What is examined isn’t only a history of violence and political upheaval, but the ways in which their damages become inter-generational, as though they were a matter of genetics rather than of historical, social or political contingencies. What is imposed from without gets confused with an innate quality. There’s a biological tint that gains traction when we consider the medical terminology peppered throughout the book, a prodrome being the early signs of disease prior to more diagnosable signs (see, too, “Blues’ Uppermost Organism”). Just note the progression of the above passage, how the final simile blurs the actual motivations behind what happened. Injections implied by the white pinpricks would be self-inflicted, not imposed from without, an image that speaks to the way trauma threatens to obfuscate its cause, distorting history. That threat permeates the work. In “Body Canopy,” having resolved “to never marry and start a family,” Chan’s speaker asks, “what good emerges from writing / untenable mistakes into your daughter’s / life? (I never dreamt of a son.)” The emphasis on writing complicates the poem as a place of escape. Escape for whom, when mistakes extend into the future? Recall the quote from Ariana Reines: “I must be doing something horrible and destructive.” Chan’s poem carries something of that admission. While it may be a place where the “I” can do more, be more, poetry may also aid in the transmission of pain.

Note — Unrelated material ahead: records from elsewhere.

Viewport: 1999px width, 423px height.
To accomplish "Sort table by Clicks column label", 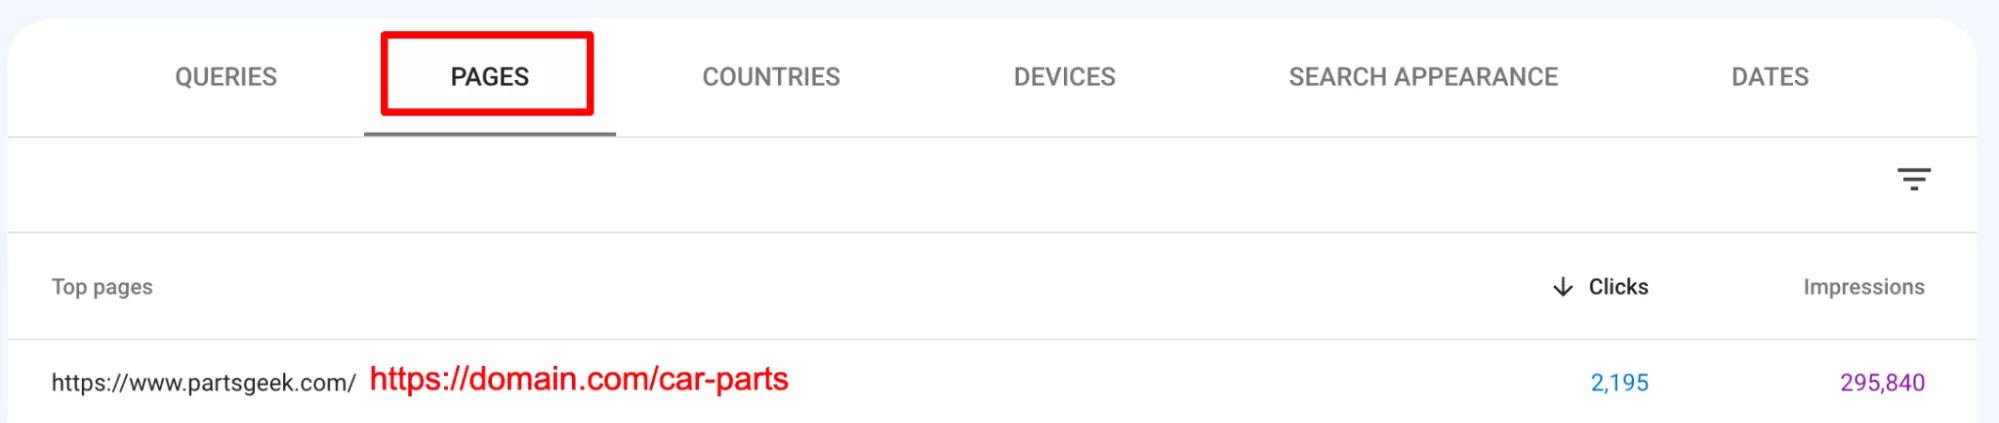I will tap(1618, 287).
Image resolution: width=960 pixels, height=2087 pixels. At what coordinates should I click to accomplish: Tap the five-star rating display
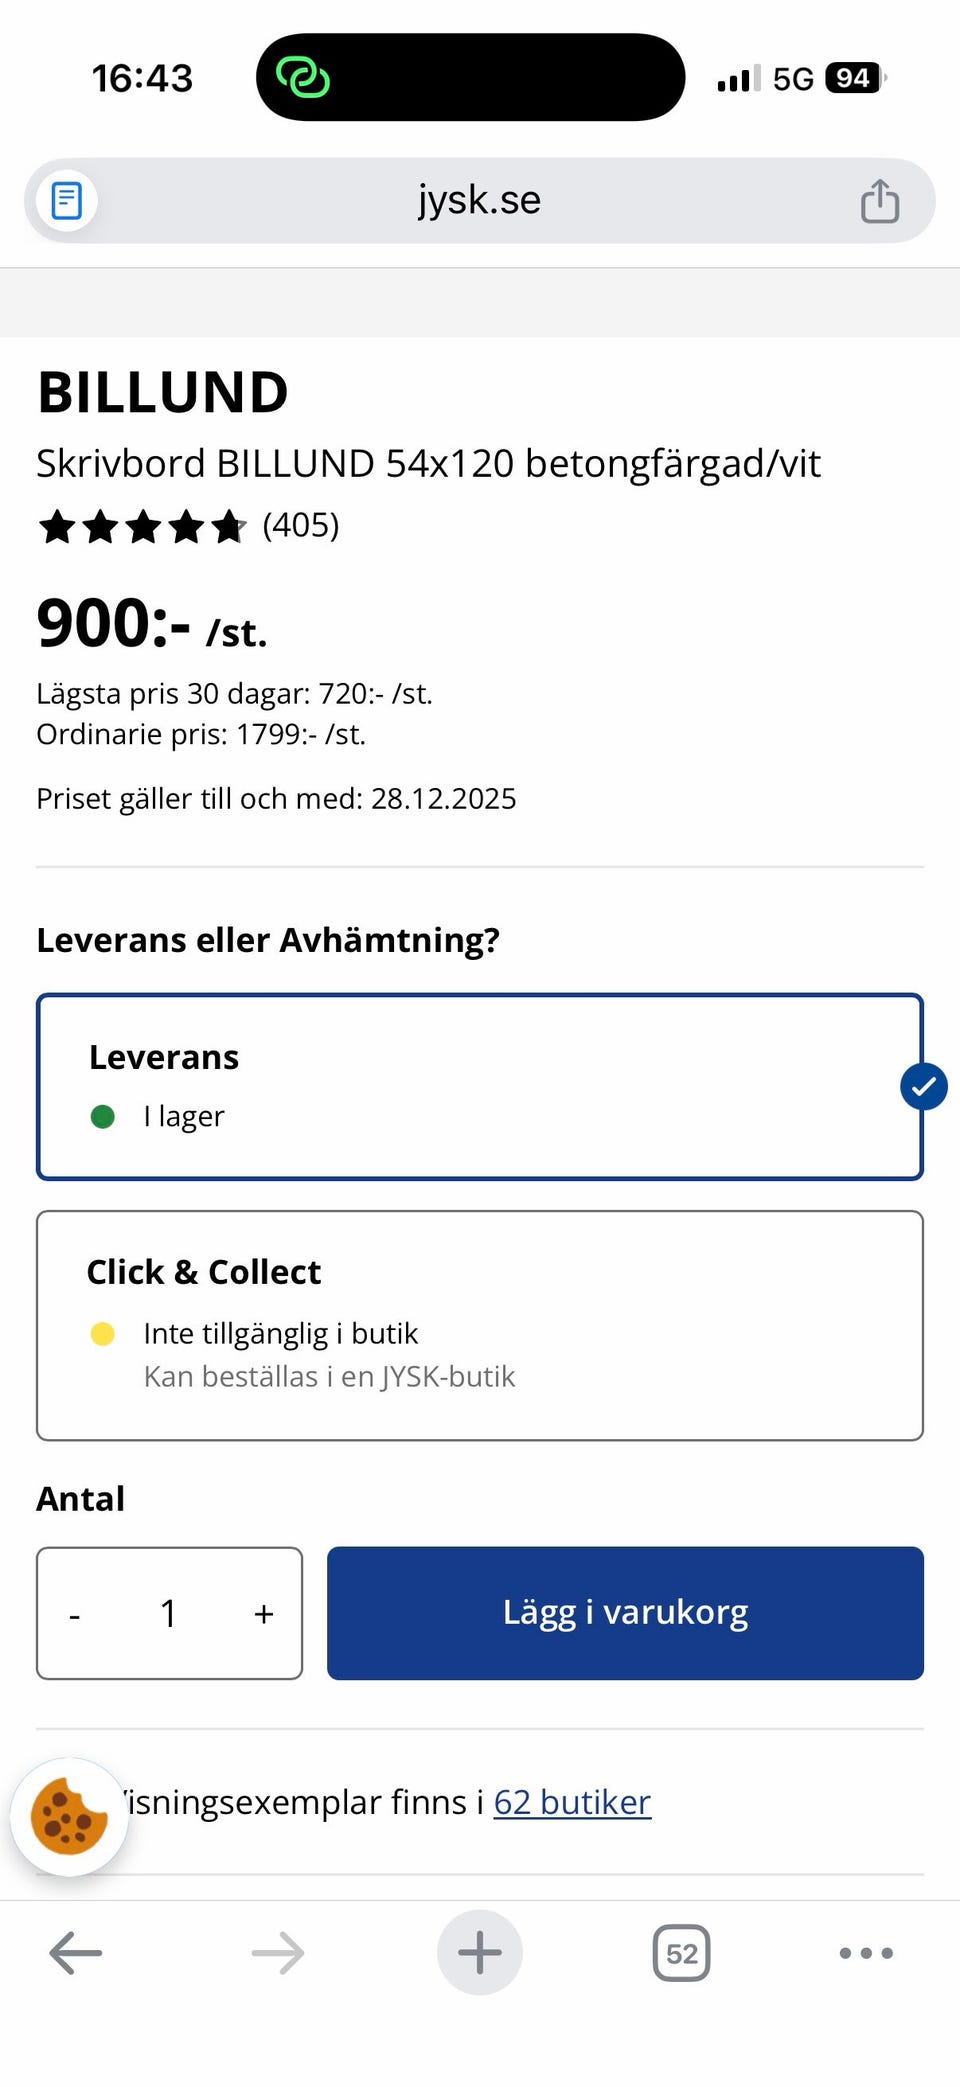coord(141,526)
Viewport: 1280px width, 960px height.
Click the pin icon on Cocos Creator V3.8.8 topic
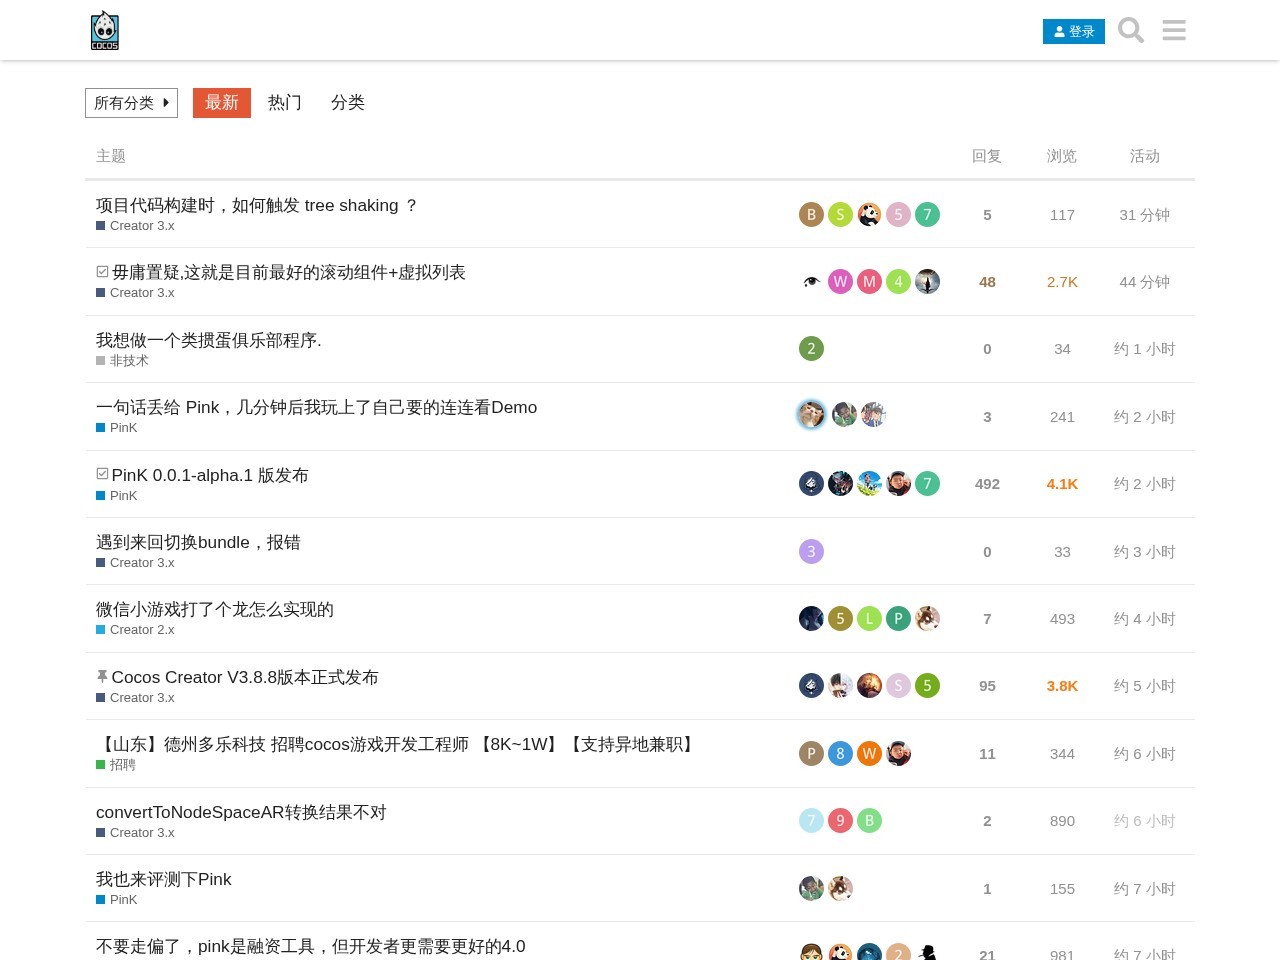101,676
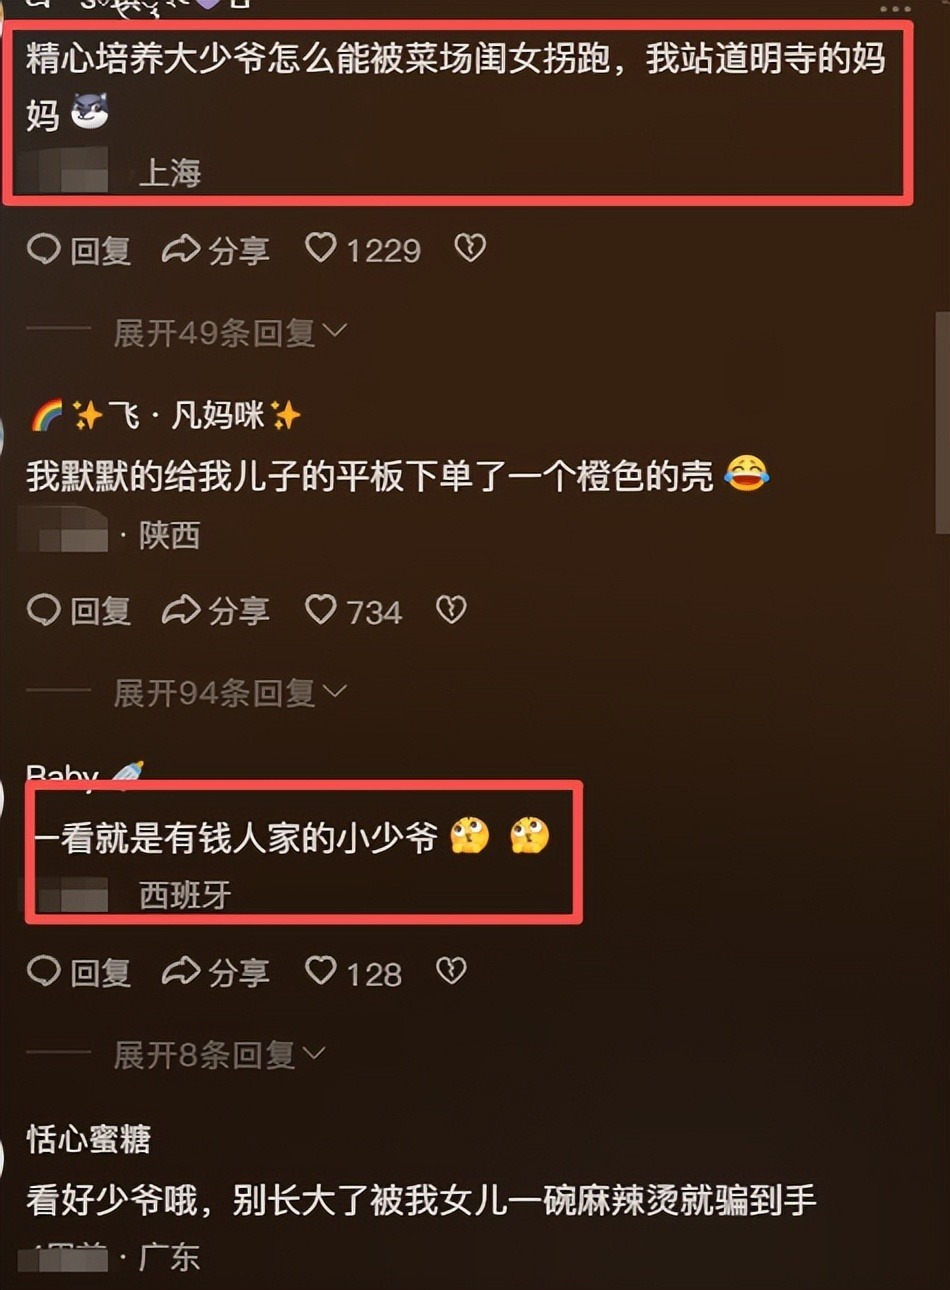This screenshot has width=950, height=1290.
Task: Expand the 8 replies
Action: 219,1054
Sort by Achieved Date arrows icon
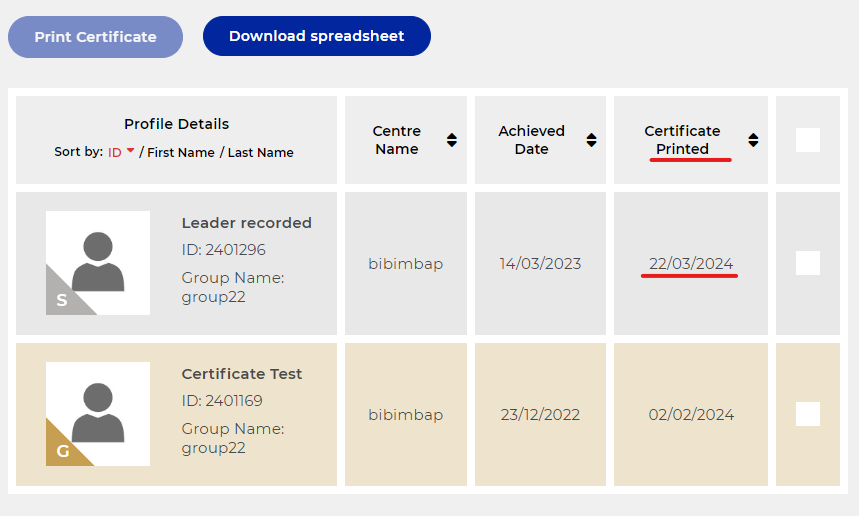The height and width of the screenshot is (516, 859). tap(591, 140)
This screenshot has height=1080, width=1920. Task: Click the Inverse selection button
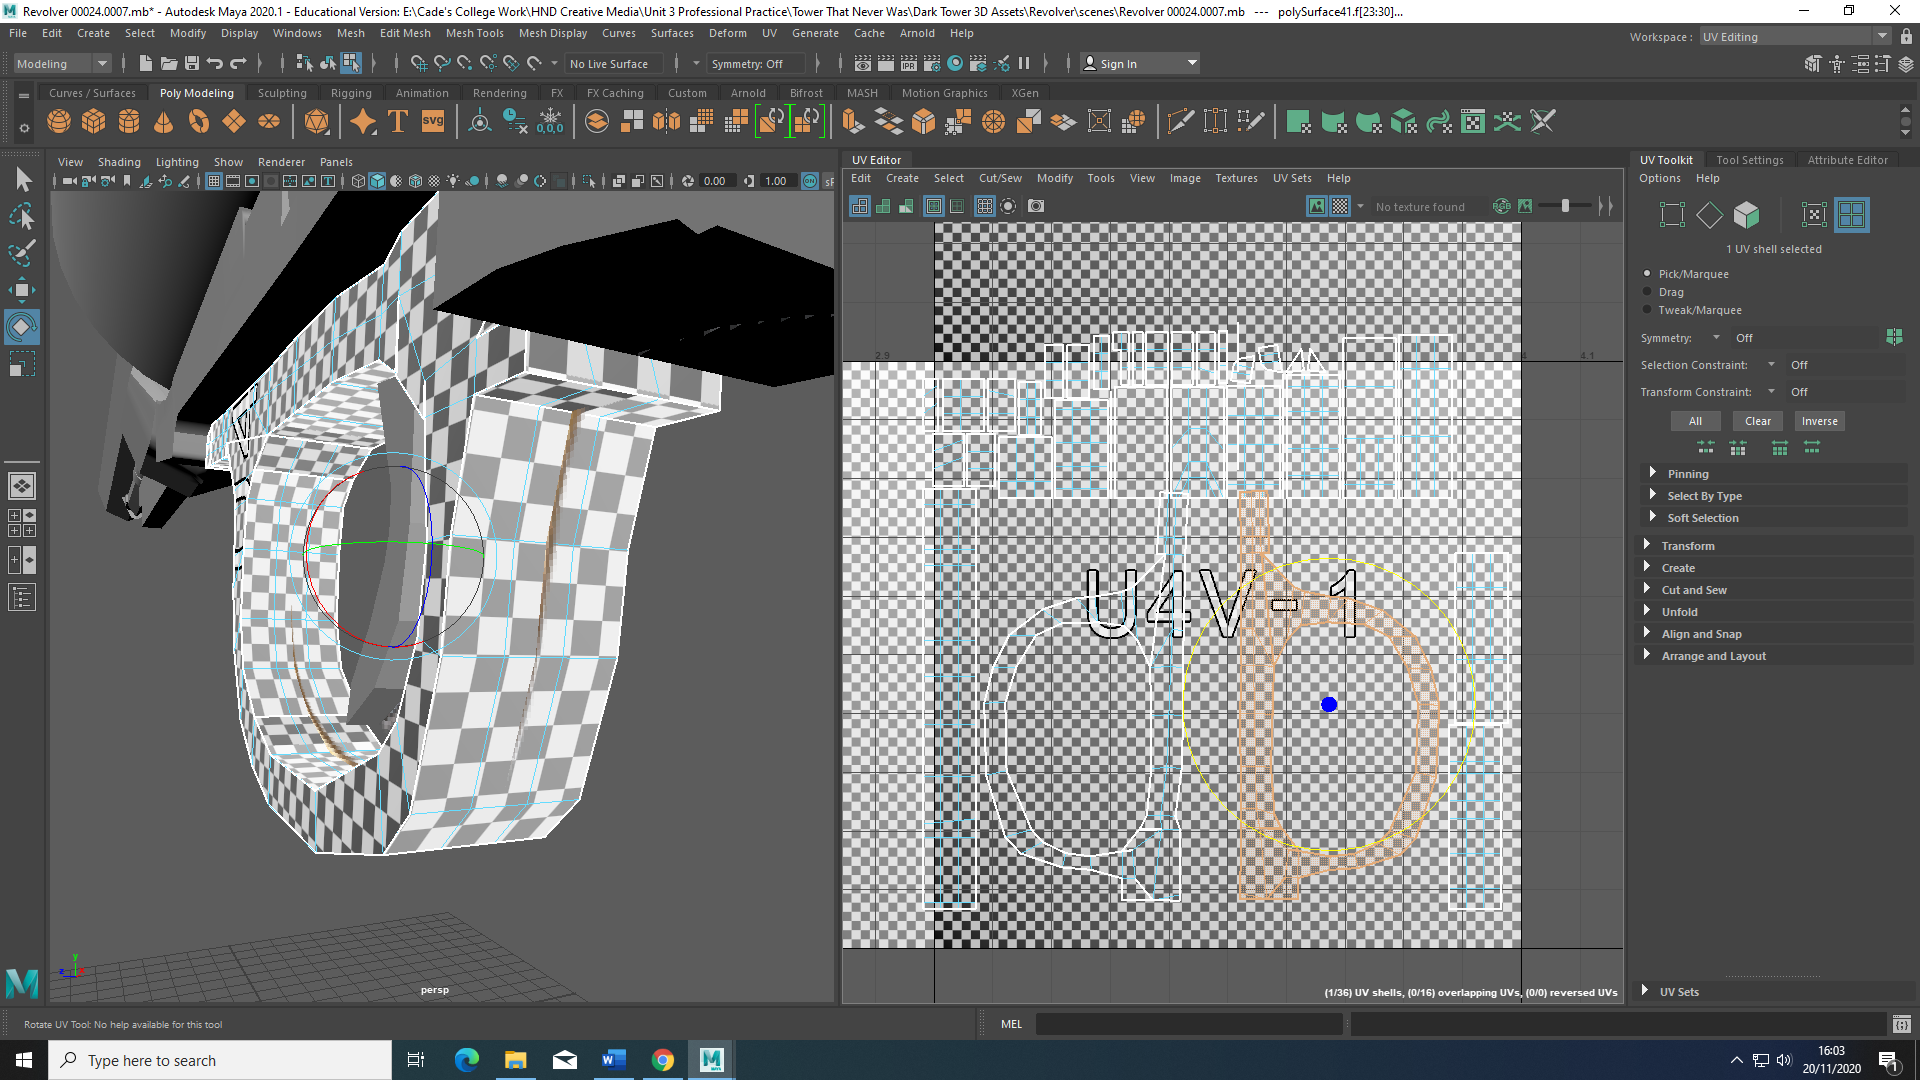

Chan’s mapping of trauma might recall some recent predecessors. At times, I was reminded of Dawn Lundy Martin’s Discipline, for its awareness of the body as a site of colonization and control, and the way trauma is absorbed, re-lived, re-enacted. We Remain Traditional is plugged directly into its political, historical and literary backdrops, a quality seen most clearly in “The Part about Fate or Counterpoint.” Placing footnotes in the right-hand margin beside its prose blocks, this poem pulls the eye to the right-hand column, where a piece of the poem’s language is contextualized. When the opening prose block ends, for example, “She said to hold my body down like a political piece; men were those pieces who would enter my bed at night,” we find this extract from Juliana Spahr’s 2002 This Connection of Everyone with Lungs: “at night unable to turn over or away from this, the three legged stool of political piece, military piece, that has entered our beds at night.” Spahr’s passage doesn’t explain Chan’s so much as it activates it, creating alternate routes of meaning. Interpretative possibilities arise in the small space between them. The punning on “piece,” for instance, we might now read into the poem, and Spahr’s passage, about the erosion of a private sphere, infiltrates Chan’s. Other passages cited throughout are from Roberto Bolano’s 2666, from which the poem gets its title. We could see this as no more than heavy citation, but the footnotes’ arrangement, eye-level with the work, and their frequency make them collaborative, relationships between past and present, the poem and its source material, played out on the page. It’s the fullest expression of what this collection seeks to create: a live connection with the past it sifts through, the poem becomes a social site where a range of voices, classical and contemporary, are set in dialogue with one another. Call it a community.